Another trial evaluating vaginal use of one percent tenofovir gel is underway using the same dosing schedule as in CAPRISA 004. This trial, FACTS 001, is being conducted by the Follow-on African Consortium for Tenofovir Studies (FACTS) which expects to have data available in 2014. If FACTS confirms effectiveness of one percent tenofovir gel, additional steps will be needed before it can be licensed and marketed. Two safety and effectiveness trials of a vaginal ring containing dapivirine are scheduled to start in 2012.

Researchers are also evaluating whether these products could be safe and effective when applied rectally, given that anal sex carries an even higher risk of HIV transmission for heterosexuals and men who have sex with men. Developing a rectal microbicide is more challenging because the rectal mucosa is highly susceptible to HIV infection.

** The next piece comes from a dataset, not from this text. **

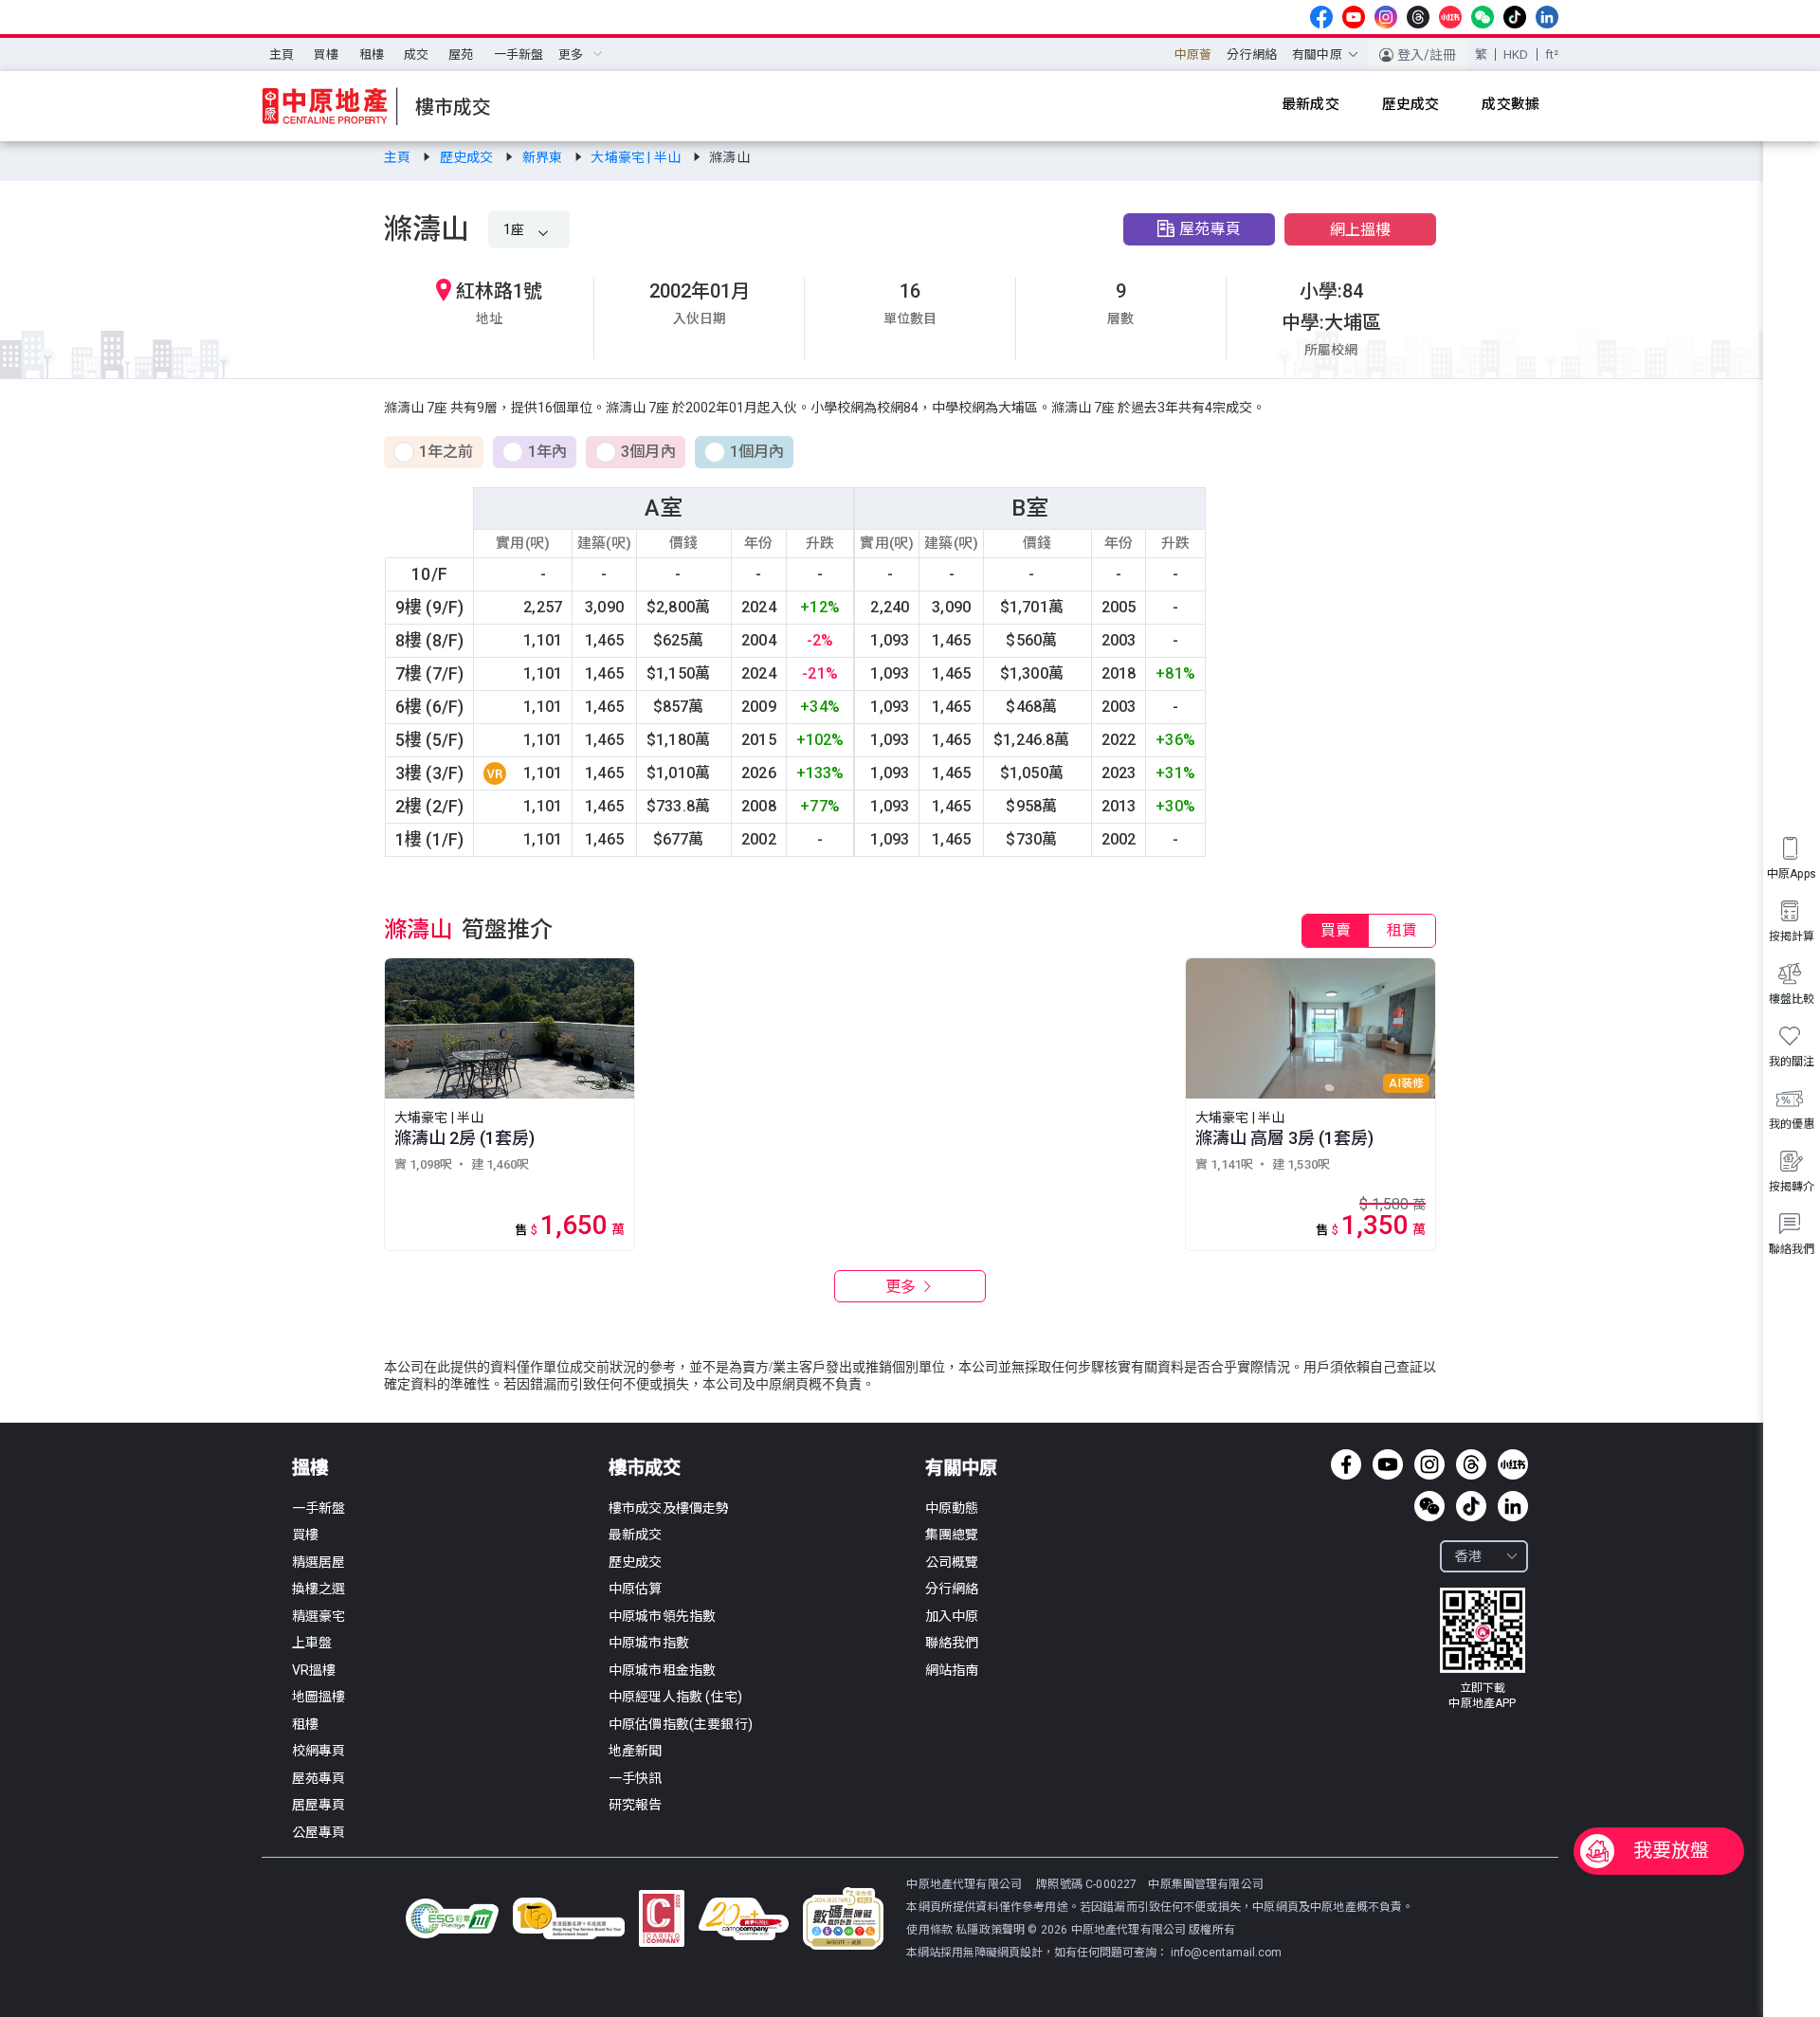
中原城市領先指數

Also, the colorectal tract has a greater surface area than the vagina, requiring a rectal microbicide to have greater coverage. Trials of a rectal formulation of tenofovir gel are moving forward.

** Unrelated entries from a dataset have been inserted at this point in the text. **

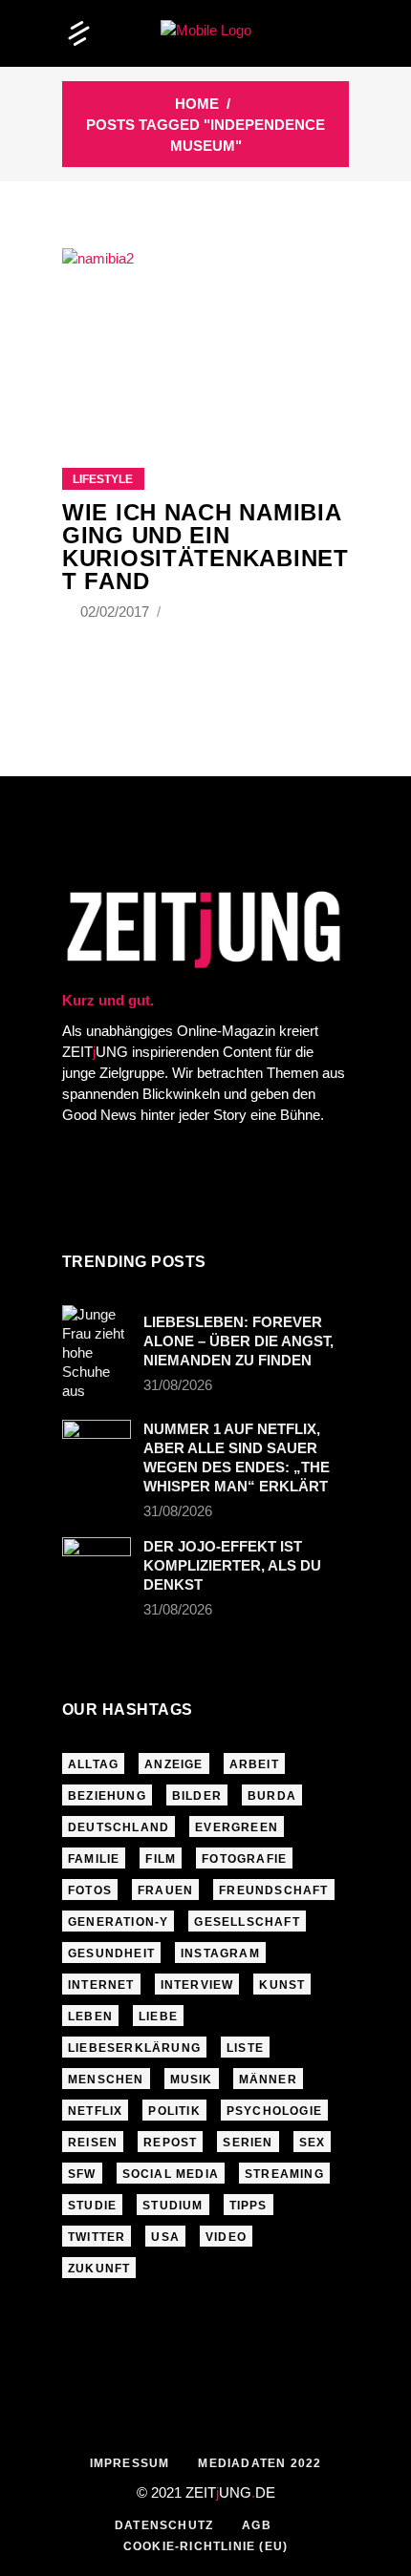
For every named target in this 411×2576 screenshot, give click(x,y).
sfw (82, 2174)
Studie (92, 2205)
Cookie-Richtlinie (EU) (205, 2546)
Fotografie (244, 1859)
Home (197, 103)
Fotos (90, 1890)
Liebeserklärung (134, 2048)
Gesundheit (111, 1953)
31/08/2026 (177, 1385)
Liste (245, 2048)
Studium (172, 2205)
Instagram (220, 1953)
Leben (90, 2016)
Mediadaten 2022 (259, 2463)
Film (160, 1859)
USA (165, 2237)
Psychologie (274, 2111)
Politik (174, 2111)
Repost (170, 2142)
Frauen (165, 1890)
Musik (191, 2079)
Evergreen (236, 1827)
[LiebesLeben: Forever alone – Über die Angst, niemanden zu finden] (96, 1353)
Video (226, 2237)
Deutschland (118, 1827)
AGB (256, 2525)
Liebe (158, 2016)
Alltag (93, 1764)
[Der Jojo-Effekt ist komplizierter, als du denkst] (96, 1560)
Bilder (197, 1796)
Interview (197, 1985)
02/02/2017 (116, 611)
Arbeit (254, 1764)
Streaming (284, 2174)
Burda (272, 1796)
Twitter (96, 2237)
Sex (312, 2142)
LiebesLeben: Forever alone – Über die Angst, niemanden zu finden (238, 1341)
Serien (247, 2142)
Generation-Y (118, 1922)
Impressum (130, 2463)
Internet (101, 1985)
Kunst (282, 1985)
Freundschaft (273, 1890)
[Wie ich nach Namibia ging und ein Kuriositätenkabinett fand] (205, 334)
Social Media (170, 2174)
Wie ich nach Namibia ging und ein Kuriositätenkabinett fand (205, 546)
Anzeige (173, 1764)
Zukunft (99, 2268)
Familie (93, 1859)
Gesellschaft (246, 1922)
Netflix (95, 2111)
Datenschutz (164, 2525)
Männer (268, 2079)
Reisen (93, 2142)
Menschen (106, 2079)
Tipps (248, 2205)
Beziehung (107, 1796)
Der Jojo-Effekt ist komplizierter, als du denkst (232, 1565)
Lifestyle (103, 479)
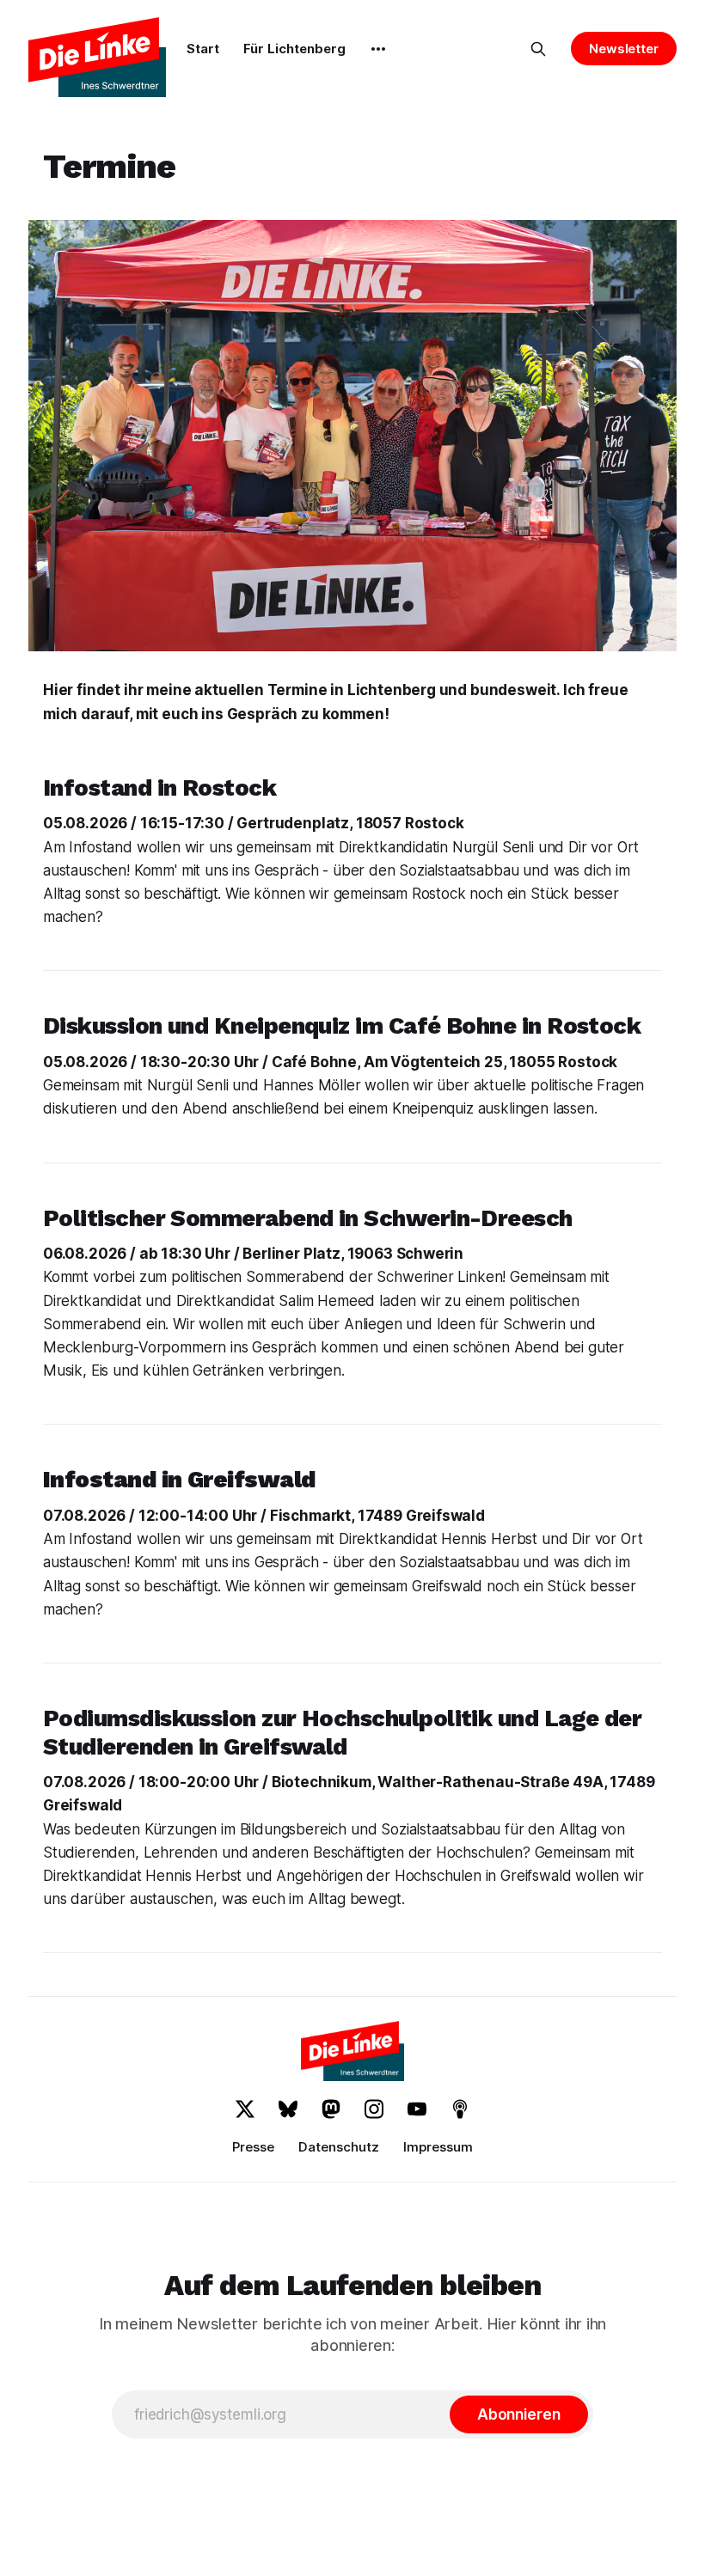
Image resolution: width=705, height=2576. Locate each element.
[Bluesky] (288, 2109)
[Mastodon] (331, 2109)
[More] (378, 49)
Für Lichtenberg (294, 48)
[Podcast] (460, 2109)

III. Core Programmatic Components

Further studies are needed to confirm the safety and efficacy of tenofovir gel and other products being developed; it will be several years before this or any other microbicide is marketed. In the meantime, policymakers and program directors need to work closely with the community to put this potential prevention tool to best use. The following key activities will be necessary:

  • Support of research to assess how the microbicide might be accepted and used in the local setting. What impact will it have on sexual risk-taking?
  • Development of educational materials and campaigns to promote adherence and correct use while helping people understand the potential limitations of products that are only partially effective.
  • Buildup of a stable supply chain and strategic distribution plan to ensure access to those who need the microbicide.
  • Ensuring access to regular and routine HIV testing, especially rapid point-of-care HIV tests, to reduce the risk that people who are HIV-positive and are unaware of their HIV status will use the product.
  • Performing surveillance for adverse events and for detection of any increase in HIV transmission or the possibility of individuals not yet on antiretroviral therapy developing drug resistance.

IV. Current Status of Implementation Experience

While an approved microbicide is not yet available, the clinical trials in Africa and India provide insights into how best to introduce microbicides into communities and fuel hope that women-driven prevention technology might further women's empowerment. For instance, one group in Pune, India, has explored how discussion of microbicides among couples could enhance partner communication about sex.

While the success of the CAPRISA trial is promising, additional work will be necessary to complete the critical next phases of research that could lay the groundwork for large-scale rollout. A number of additional trials over the coming years should deliver further results.